Icra Ratings Senior Analyst Sruthi Thomas said the road transport sector was currently facing over-capacity, partially on account of a revision in load-carrying norms in July 2018, which resulted in a 15-20 per cent increase in capacity of CVs, and partially by the implementation of the goods and services tax (GST) and the resultant improvement in turnaround time. Also, strong CV sales in the past two years outpaced the underlying freight generation, leading to surplus capacity.
In addition to the impact of the revised axle load norms, the impact of a slowing economy and tight liquidity in the non-banking financial company (NBFC) space also contributed to weak sales.

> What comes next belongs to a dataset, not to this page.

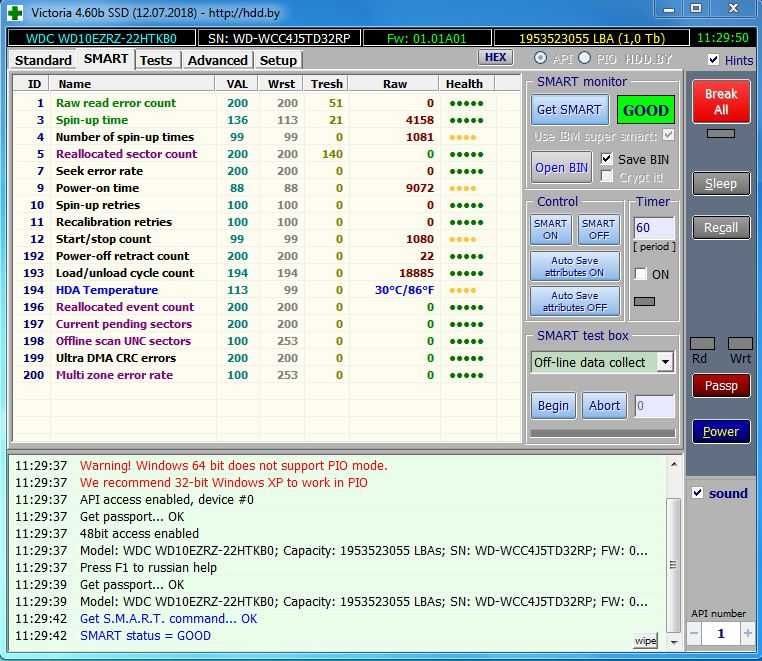Click the blue Power button
Viewport: 762px width, 661px height.
coord(720,432)
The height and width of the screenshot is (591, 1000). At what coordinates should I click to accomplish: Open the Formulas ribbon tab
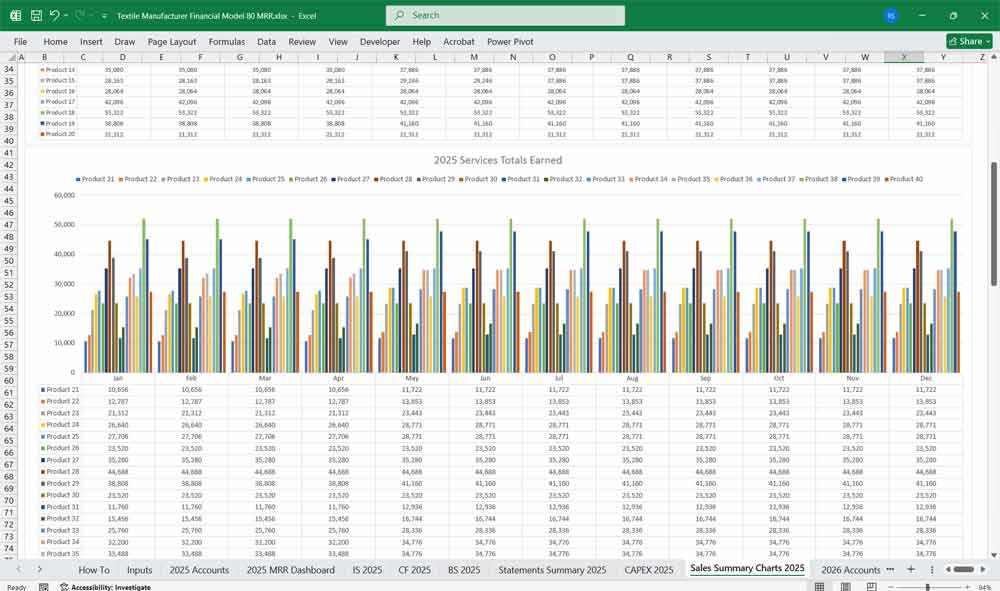(x=226, y=42)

“With economic growth slowing and freight rates flat, the earnings of fleet operators have come under pressure in recent months. This, coupled with the ongoing liquidity crisis in the NBFC sector, has turned financiers cautious on lending to the goods carrier segment, impacting their financing avenues,” Thomas added.
On sectoral lines, the slowdown in automobile sales has in general led to a sharp reduction in demand for car carriers (tractor trailers), while an extended receivable cycle of construction contracts (during model code of conduct for the Lok Sabha elections) also put the brakes on tipper sales in the past few months.
Though the performance of other segments like light commercial vehicle (LCVs) and buses was not as weak as the truck segment, these also slowed down in recent months. Overall, the industry volumes have contracted eight per cent so far in 2019-20.
The demand environment is expected to improve over the next three quarters, aided by a recovery in demand from the construction sector, following release of payments to contractors after elections.
Additionally, with the expectation of 10-12 per cent increase in vehicle cost for BS-VI compliant vehicles, pre-buying by large fleet operators is expected ahead of the BS-VI implementation in April 2020.
Icra said that it maintained a stable outlook for the domestic commercial vehicle industry and expected it to grow in the range of 7-9 per cent during 2019-20. However, its outlook for 2020-21 remained muted in the absence of clarity on implementation of the scrappage policy envisaged earlier, said the rating agency.